38. Statistics from the Recording Industry Association of America (RIAA); the Canadian Recording Industry Association; the Australian Recording Industry Association; and the International Federation of the Phonographic Industry show more than five million copies of the song sold prior to late 2008 in compact-disc format. It has been the subject of a BBC Radio documentary and been featured in the soundtracks of numerous films and television programs

39. The song is the subject of the book The Holy or the Broken: Leonard Cohen, Jeff Buckley & the Unlikely Ascent of ‘Hallelujah’ (2012) by Alan Light. In a New York Times review Janet Maslin praised the book and the song, noting that “Cohen spent years struggling with his song ‘Hallelujah’; he wrote perhaps as many as 80 verses before paring the song down and recording it on the 1984 album Various Positions. His label, CBS Records, refused to release Various Positions, not realizing that ‘Hallelujah’ would become one of the most haunting, mutable, and oft-performed songs in American musical history.”

40. The use of the album track “Everybody Knows” from I’m Your Man and “If It Be Your Will” in the 1990 film Pump Up the Volume helped expose Cohen’s music to a younger audience. The song “Everybody Knows” also featured prominently in fellow Canadian Atom Egoyan’s 1994 film, Exotica.

41. In 1992, Cohen released The Future, which urges (often in terms of biblical prophecy) perseverance, reformation, and hope in the face of grim prospects. Three tracks from the album – “Waiting for the Miracle”, “The Future” and “Anthem” – were featured in the movie Natural Born Killers, which also promoted Cohen’s work to a new generation of US listeners.

42. As with I’m Your Man, the lyrics on the The Future were dark, and made references to political and social unrest. The title track is reportedly a response to the L.A. unrest of 1992.

43. Cohen promoted the album with two music videos, for “Closing Time” and “The Future”, and supported the release with the major tour through Europe, United States and Canada, with the same band as in his 1988 tour, including a second appearance on PBS’s Austin City Limits. Some of the Scandinavian shows were broadcast live on the radio. The selection of performances, mostly recorded on the Canadian leg of the tour, was released on 1994 Cohen Live album.

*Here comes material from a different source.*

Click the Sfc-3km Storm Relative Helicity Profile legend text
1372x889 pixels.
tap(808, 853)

44. In 1993, Cohen also published his book of selected poems and songs, Stranger Music: Selected Poems and Songs, on which he had worked since 1989. It includes a number of new poems from the late 1980s and early 1990s and major revision of his 1978 book Death of a Lady’s Man.[42]

45. In 1994, Cohen retreated to the Mt. Baldy Zen Center near Los Angeles, beginning what became five years of seclusion at the center.

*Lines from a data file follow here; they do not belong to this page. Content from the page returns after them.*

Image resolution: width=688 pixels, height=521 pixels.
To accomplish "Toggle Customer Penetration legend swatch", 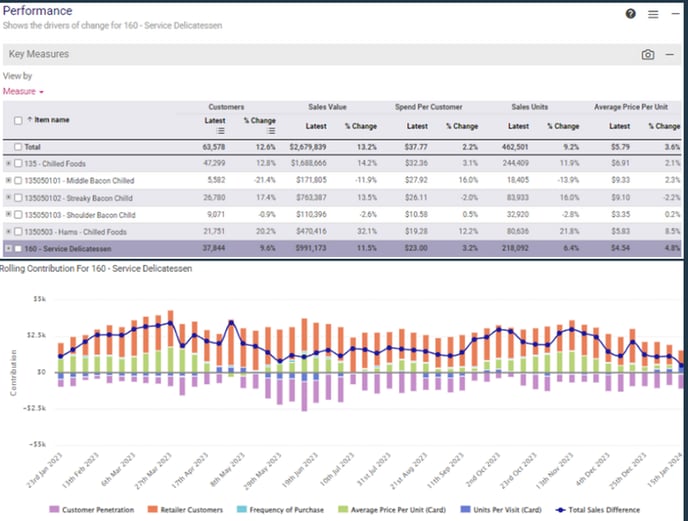I will 55,509.
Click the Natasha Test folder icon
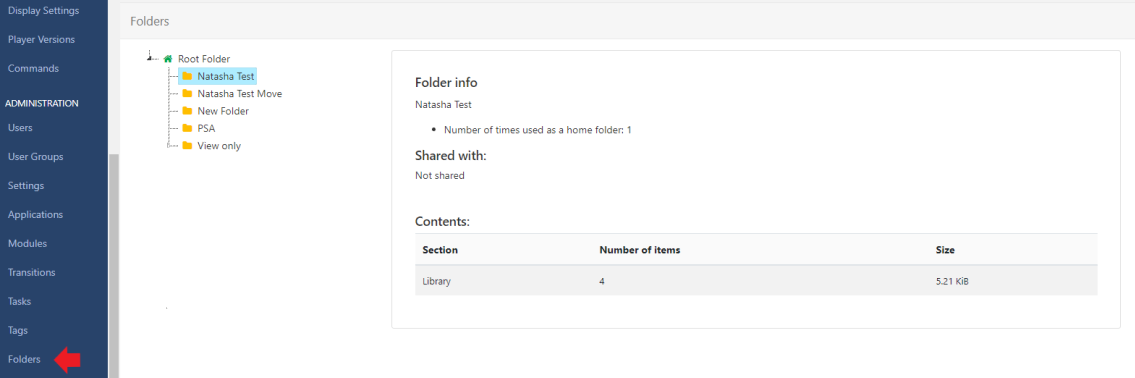Screen dimensions: 1135x378 (x=187, y=76)
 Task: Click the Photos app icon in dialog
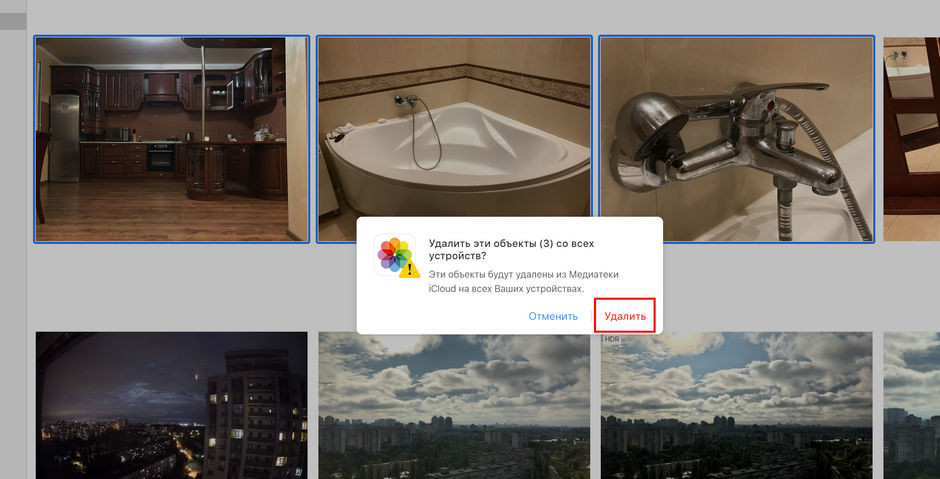pos(394,254)
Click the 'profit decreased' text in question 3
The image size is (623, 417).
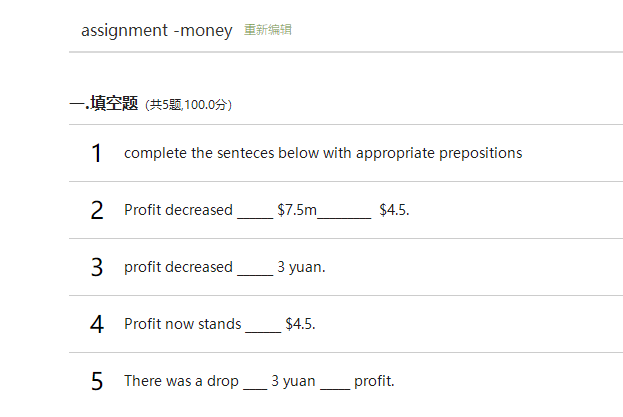(178, 267)
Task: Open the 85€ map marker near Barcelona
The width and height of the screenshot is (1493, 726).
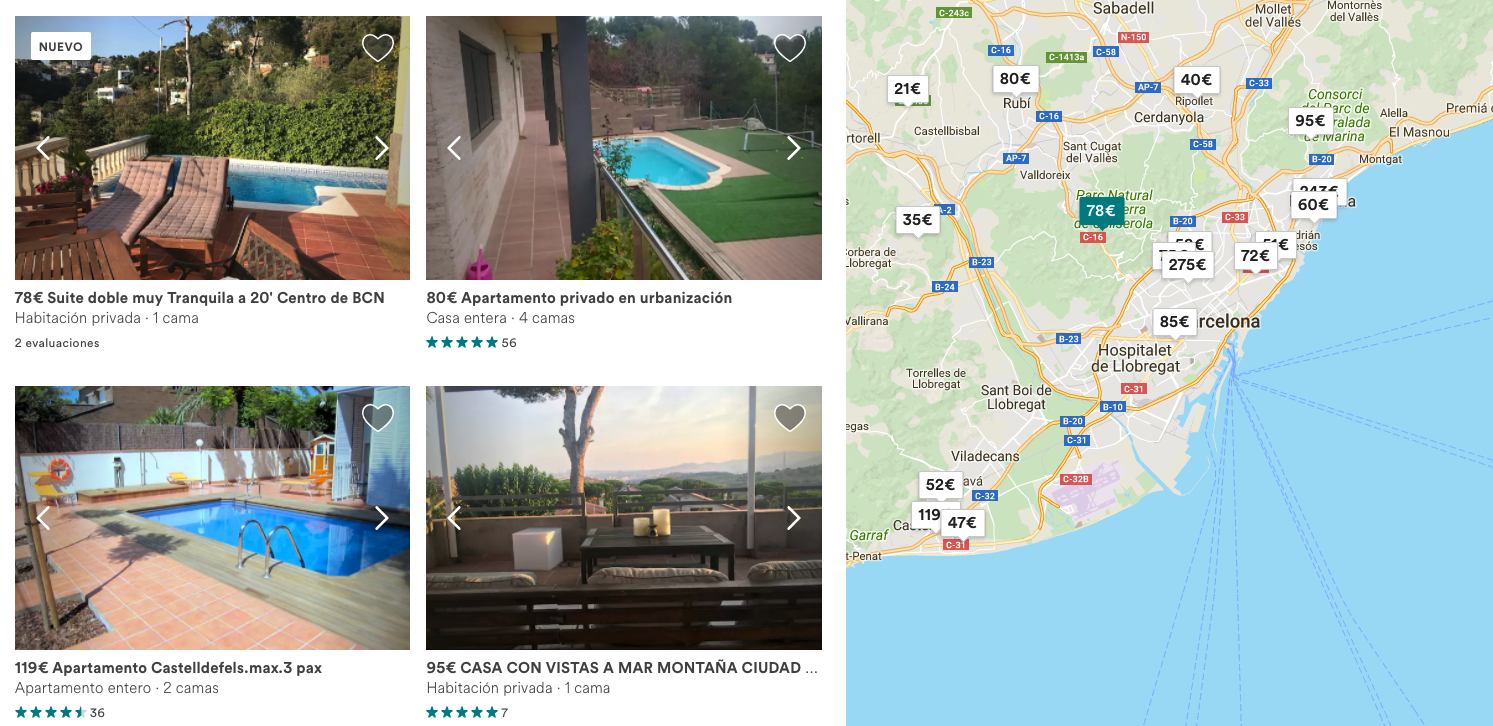Action: [1174, 322]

46. In 1996, Cohen was ordained as a Rinzai Zen Buddhist monk and took the Dharma name Jikan, meaning “silence”. He served as personal assistant to Kyozan Joshu Sasaki Roshi.

47. Cohen’s book of poetry and drawings, Book of Longing, was published in May 2006; in March a Toronto-based retailer offered signed copies to the first 1500 orders placed online. All 1500 sold within hours. The book quickly topped bestseller lists in Canada.

48. Cohen had a relationship beginning in the 1970s with the Los Angeles artist Suzanne Elrod, with whom he had two children: a son, Adam, born in 1972, and a daughter, Lorca, born in 1974 and named after poet Federico García Lorca. Adam Cohen began a career as a singer–songwriter in the mid-1990s and fronts a band called Low Millions, while Lorca took part in her father’s tour team during the 2008–10 world tour as photographer and videographer. She also shot Cohen’s video for the song “Because Of” in 2004, while her “Backstage Sketch” was included on Cohen’s 2010 DVD Songs from the Road. She has directed and shot video clips for The Webb Sisters and Kamila Thompson. In 2011 Lorca gave birth to a daughter, with biological father Rufus Wainwright. Lorca is raising the child.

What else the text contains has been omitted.